I’m sure we all have our shares or compilation of terrible experiences in dating and being in a relationship. I’m not going to write about love because I personally think that it’s probably one of the most overrated words to ever exist.
In this column, I’ll talk about ghosting and primarily the mental effects it may cause to someone who’s dealing with it.
Well, what is ghosting really?
Ghosting is another term for breaking up with somebody by completely disappearing from their life as if you never really existed.
Suddenly, your significant other becomes unreachable and therefore you will soon come up with the realization that what you had is finally over.
Ghosting usually causes a lot of hurt and confusion in the ghosted party who is hell bent on an explanation or at least confirmation that the relationship is over.
To be honest, when I experienced it years ago, I felt rejected. I was hurt. I was questioning myself on what went wrong. I was eagerly replaying scenes in my head hoping that in the middle of my “internal replays,” I would finally come up with an answer to why he suddenly decided to disappear.
How could a person just out of nowhere decide to disappear and leave you with all those silly questions?
I mean is there something wrong with me? Am I the problem? Do I cause too much drama? You wake up one day devastated. No response. No email. No text, no call.
It took me months to process it, and well, to finally accept and just deal with it and find closure.
Everyday of all those months was filled with constant torture and questioning. Was I that bad that I didn’t deserve any explanation? What happened?
So fast forward, my life went on. After almost a year, I received a friend request from him. One damn year later. I accepted his friend request thinking that if I won’t then this guy might think that I haven’t moved on yet from what happened.
After that, he sent me a message saying how sorry he was for ghosting me. He needed to get my absolution. At that time I thought that maybe his guilt was haunting him. I also realized that contrary to me, maybe he wasn’t able to reach a closure. Maybe that’s his karma.
At the end, I understood something about what happened.
It wasn’t about me. It was about his cowardice, inability to face a situation in a manly way. He’s just maybe a coward of the highest order.
These are the kind of people you don’t need in your life. Their behavior mainly reflects on the kind of people they are rather than who you are. Ghosting is cowardly, classless and cheap and any person who indulges in it to any kind of relationship is just not worth your time. Good riddance to bad rubbish.
Unfortunately, nowadays it has become an “acceptable” way of breaking up with somebody. Sometimes, some people forget that real life is not like Tinder, where you just swipe right and left, or unmatched whenever you feel like you want to. It takes more than this to deal with real emotions in real life, and ignorance is not the way that will get you far. You can’t just run around anyone’s life and ruin it, then just pretend you haven’t hurt someone and expect that karma wouldn’t knock on your doorstep someday. News flash, it will. And it will bite you ten times harder.
For those who got ghosted, please leave your dignity with you. As bad as you want to contact them and demand for an answer, don’t.
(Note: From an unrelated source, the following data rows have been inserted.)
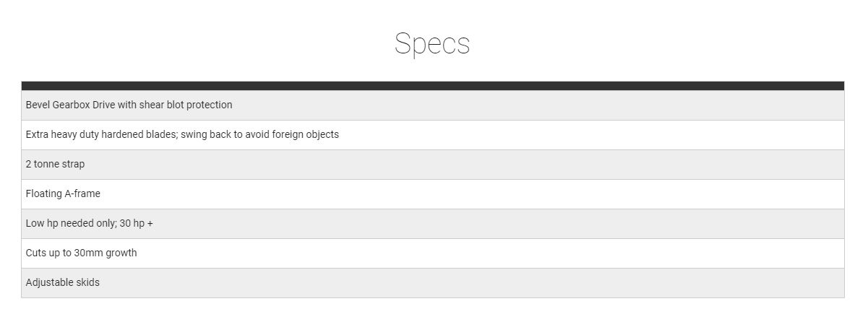
Task: Select the Low hp needed only row
Action: [433, 223]
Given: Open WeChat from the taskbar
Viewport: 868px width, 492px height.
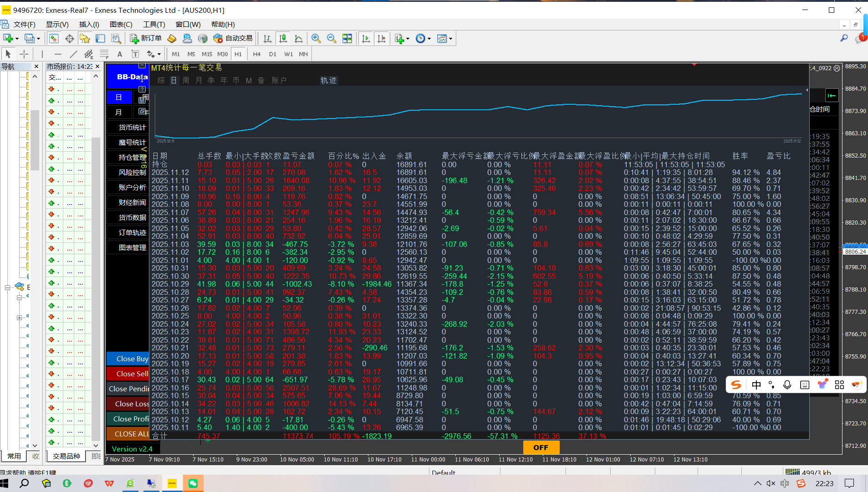Looking at the screenshot, I should pos(193,483).
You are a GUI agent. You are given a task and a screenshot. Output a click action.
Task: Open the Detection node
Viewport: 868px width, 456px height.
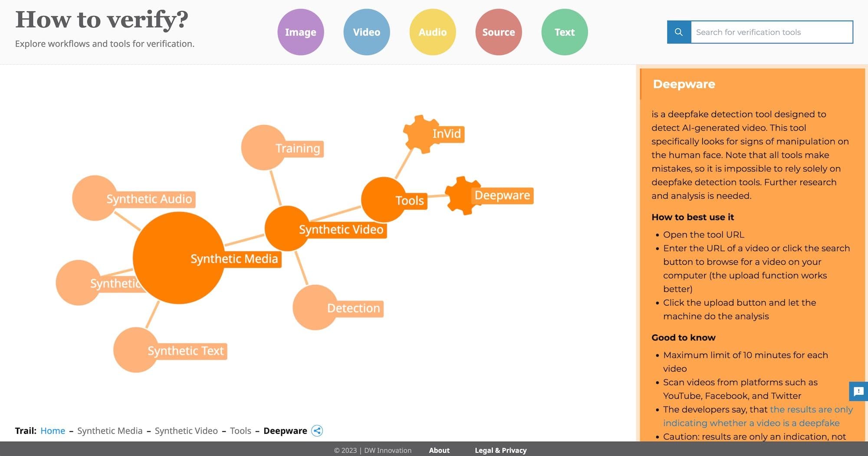click(x=315, y=307)
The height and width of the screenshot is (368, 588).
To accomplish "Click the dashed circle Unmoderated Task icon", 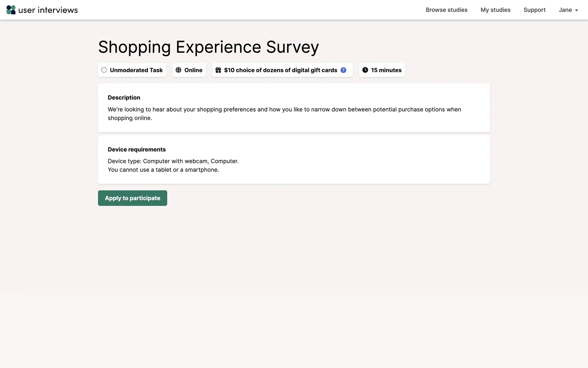I will (x=104, y=70).
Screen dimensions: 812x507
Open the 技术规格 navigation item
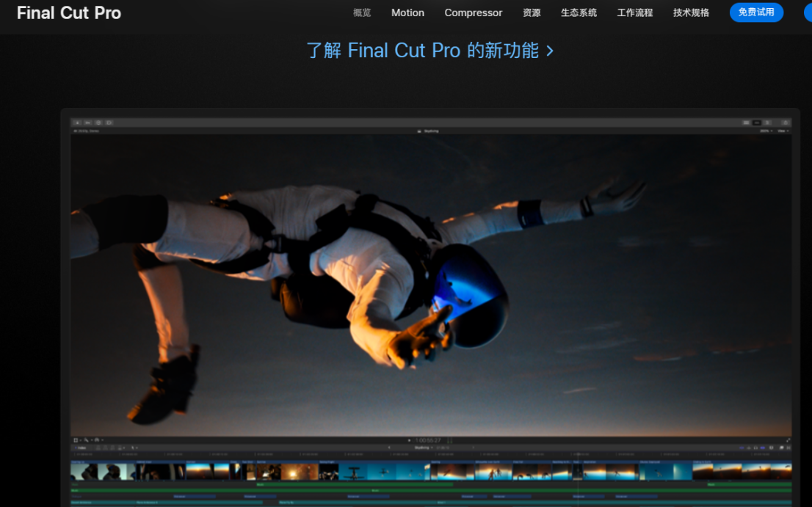[x=689, y=12]

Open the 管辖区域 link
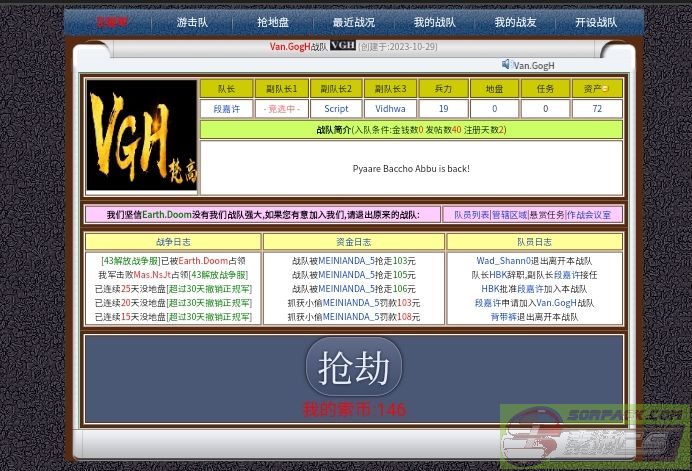(509, 214)
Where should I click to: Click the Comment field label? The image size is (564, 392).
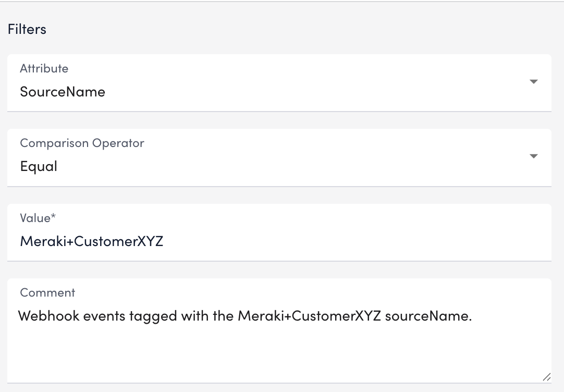47,292
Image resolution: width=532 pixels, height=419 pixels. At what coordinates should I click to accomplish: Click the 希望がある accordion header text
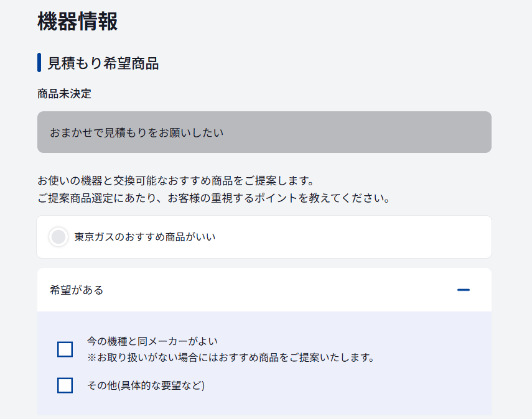pos(77,290)
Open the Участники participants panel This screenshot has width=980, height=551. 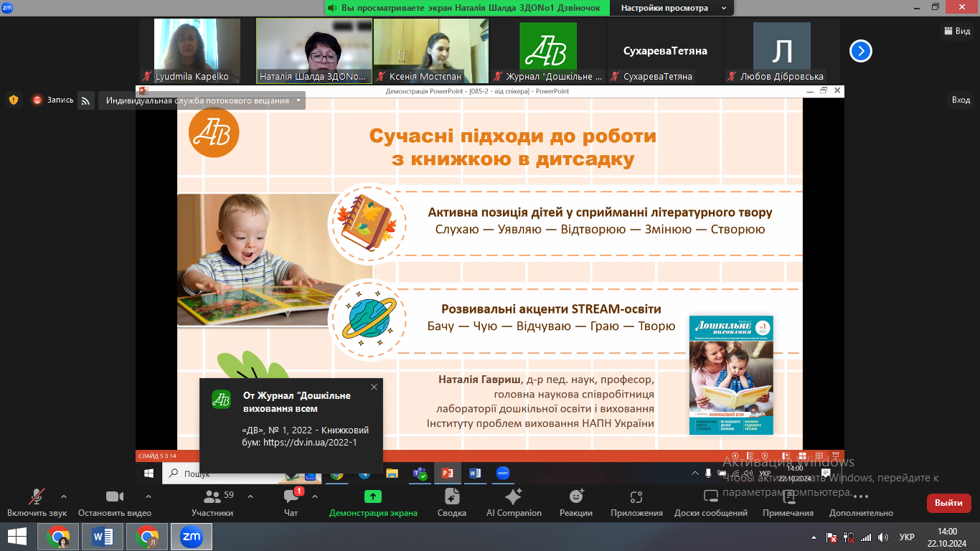[x=212, y=502]
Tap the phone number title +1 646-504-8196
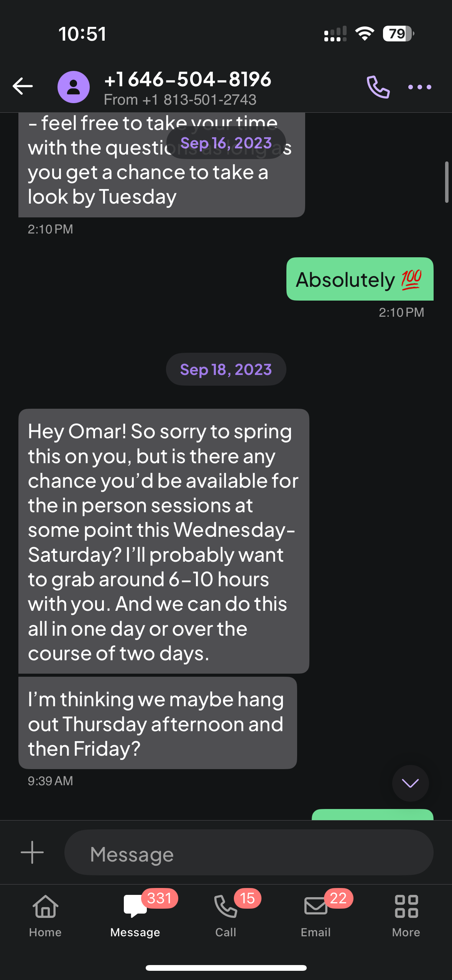The image size is (452, 980). point(187,79)
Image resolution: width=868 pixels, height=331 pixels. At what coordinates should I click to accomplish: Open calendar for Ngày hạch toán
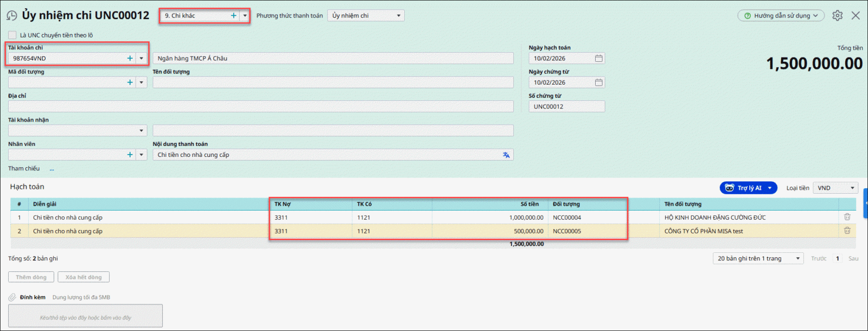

Just don’t.
This may be one of the hardest things you might endure but believe me you’ll get past it. Do not pursue explanations or closure. Consider that you are lucky to get away. Never chase anyone for their energy, if their energy is not directed towards you, leave well enough alone.
Because I tell you, someday, the right one will come along. The kind that will treat you right and will love you in a way that scares you thinking that someone can love you in a way you haven’t felt before.